Traw was impressed when he learned Daniels played drums in jazz groups. “I played jazz drums but had long since quit. But I know jazz takes a lot of musicality, and it’s really difficult to play. And with Chris, you could tell he had serious chops.”

They then interviewed bass players. Frandsen, a Rhodes student from New York who already was a friend of Traw’s, felt confident when she auditioned for them. “I really just clicked. I got along with everyone and everything worked really well.”

Smith thought Frandsen was “super intuitive” when they were working on their song, “Ice About to Melt.” “I played off the bass line that she had dreamed up,” he says. “That became a main figure in the chorus of the song. I could tell she was really super musical and an overall musician instead of strictly a bassist.”

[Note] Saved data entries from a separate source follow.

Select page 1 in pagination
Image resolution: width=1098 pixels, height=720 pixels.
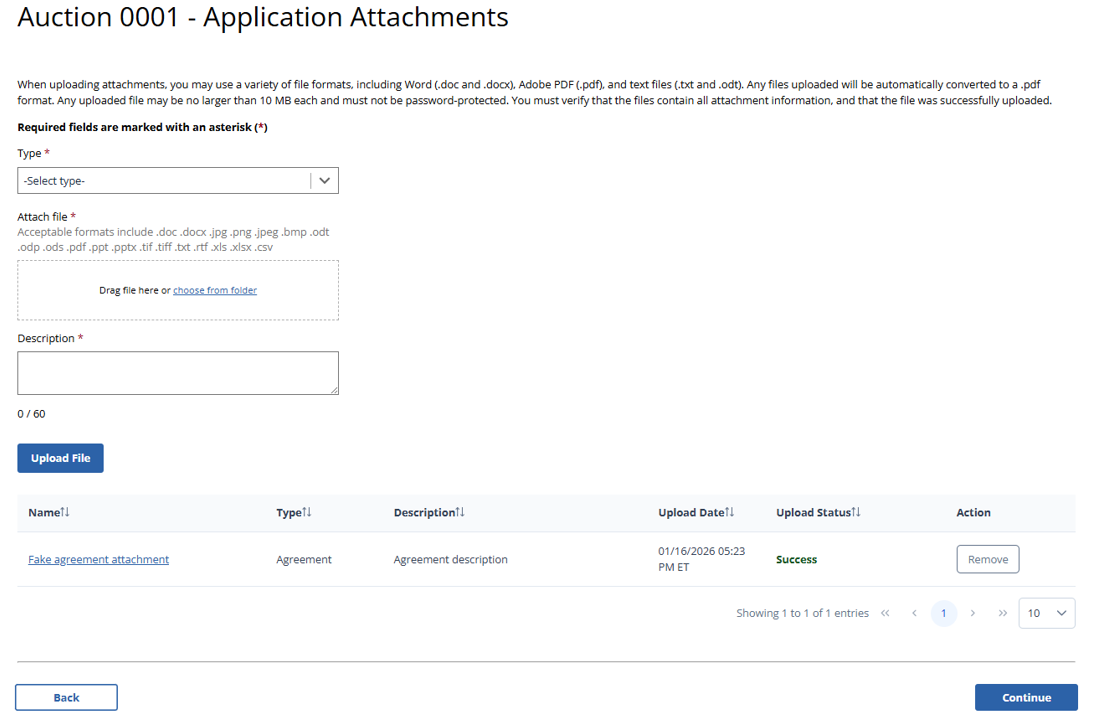click(943, 613)
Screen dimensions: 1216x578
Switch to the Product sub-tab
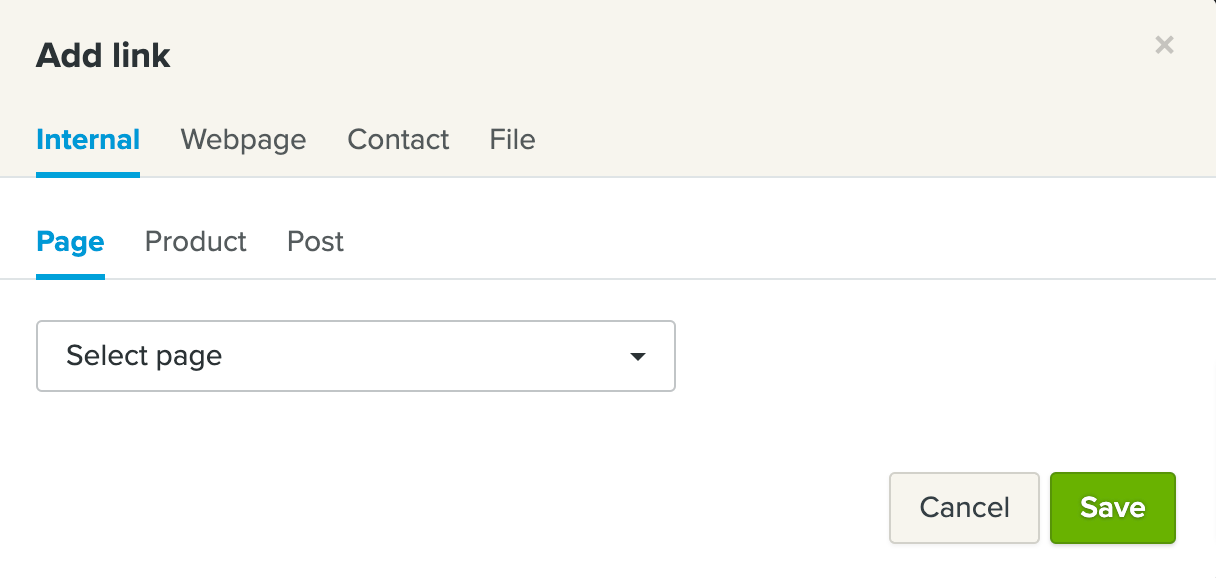coord(196,242)
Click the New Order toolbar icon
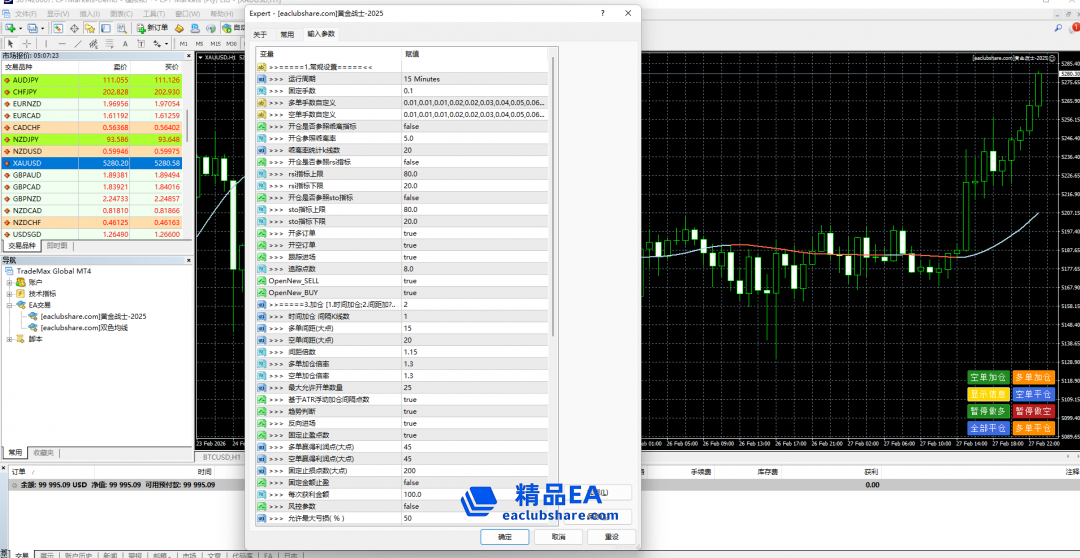The height and width of the screenshot is (558, 1080). click(152, 28)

The band name came from the Tacoma Narrows Bridge, twin suspension bridges spanning Puget Sound’s Tacoma Narrows strait in Washington.

“I also think ‘The Narrows’ is pretty evocative even if you don’t know what the body of water is,” Traw says. “In my head, it made me imagine scrawny figures.”

The group, which has been touring, recently played shows with their friends in Smokies, a band from Jackson, Mississippi. They’re planning a “more serious tour this summer.”

The Narrows also completed its first EP, Sloth & Envy, which the group recorded at Easley McCain Recording and Young Avenue Sound.

Describing the EP’s cover he designed, Eli Schwartz says, “It evokes a feeling of being lost, helpless, and feeling like a stranger to yourself. Wondering who you are and coming up empty handed.”